* _Task item_
Resume the sports piece on Kyle Larson's NASCAR championship and the New York City Marathon, picking up right after its final sentence.

* _Source document_

>>

Less than 24 hours after Knicks Go won within sight of the Pacific surf, Kyle Larson captured his first NASCAR Cup Series championship in the Arizona desert.  This is the second year Phoenix Raceway has been the venue for the final race of NASCAR’s season, after nearly two decades in south Florida at Homestead-Miami Speedway.  While there is no single reason NASCAR made the switch, the fact that capacity at Phoenix is about ten percent less than at Homestead surely doesn’t hurt, as empty seats for the race that decides the year’s title are surely not desirable.  The stock car circuit is introducing a new car next year, and fans hope the updated design and engineering rules will make for more passing and overall better (and more entertaining) racing.  Even on Sunday, the decisive moment came not on the track, but along pit road.  During a late caution, Larson, who had been running fourth, combined quick work by his crew with his prime position in pit number one, at the very head of the lane, to beat everyone else back on the track and seize first just before the race’s final restart. 

In between all those speeding animals and machines out west, thousands of humans were racing through Gotham’s five boroughs Sunday morning in the New York City Marathon – actually, it’s entirely likely that some earnest but plodding stragglers are still finding their way to the finish line in Central Park West even as this is being written many hours later.  Runners from East African countries have dominated distance racing for years, and New York was no exception.  Albert Korir and Peres Jepchirchir, both Kenyans, topped the men’s and women’s fields.  It was Korir’s first major marathon win, while Jepchirchir’s victory cemented her place as distance running royalty as she became the first runner, male or female, to put both a win in New York and an Olympic gold medal on their resume.  As if that weren’t enough, she scored the double just three months apart.

<<

* _Dataset entries_
>>

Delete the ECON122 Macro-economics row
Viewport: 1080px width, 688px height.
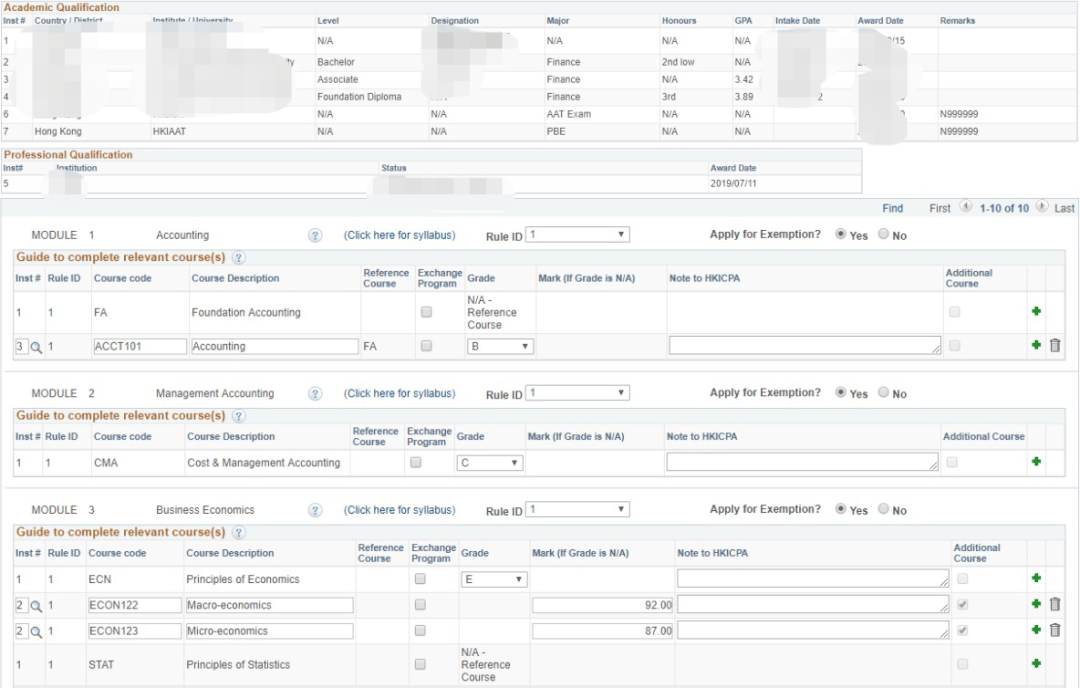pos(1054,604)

<<
>>

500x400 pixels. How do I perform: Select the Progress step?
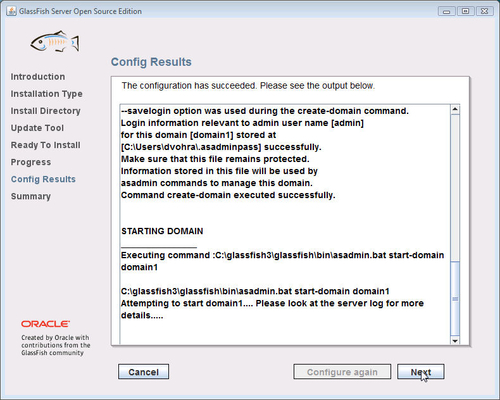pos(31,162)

<<

* _Result below_
Still, the unsurprising wins by the Kenyans had to share space with compelling stories involving local names.  One was Shalane Flanagan, the 40-year-old retired professional who’s upset win in 2017 was punctuated by her screaming profanities over the final yards of the race.  Flanagan has always been audacious, but when she announced she would attempt to complete six major marathons in as many weeks, the idea seemed preposterous.  It couldn’t even be attempted most years, but with so many schedules scrambled by the pandemic, the 2021 calendar aligned.  So Flanagan flew off to Europe to run in Berlin and London, then came home to compete in Chicago and Boston on consecutive days.  The Tokyo marathon was ultimately cancelled, so she ran the equivalent distance in Oregon two weeks ago.  Which brought her to New York, and late Sunday morning, Flanagan was again running through Central Park, ultimately finishing with her fastest time of all six races.

Another was Molly Seidel, who first shocked the American racing establishment by securing a place on the Olympic team with a second-place finish at the U.S. Trials in her very first marathon last year, then stunned the racing world by taking bronze in Japan this summer.  No longer an unknown, Seidel was cheered every step of the way though Gotham and finished fourth in a personal best, which was also the fastest New York Marathon time ever by an American woman.  More remarkably, as she revealed only after the race, she did so after suffering two broken ribs within the past month, during her prerace training.  In a recent interview, Seidel’s coach Jon Green praised her ability to tolerate pain, saying that “her ‘3” on the pain scale is like a ‘9’ for everybody else.”  Now fans everywhere know Green wasn’t exaggerating.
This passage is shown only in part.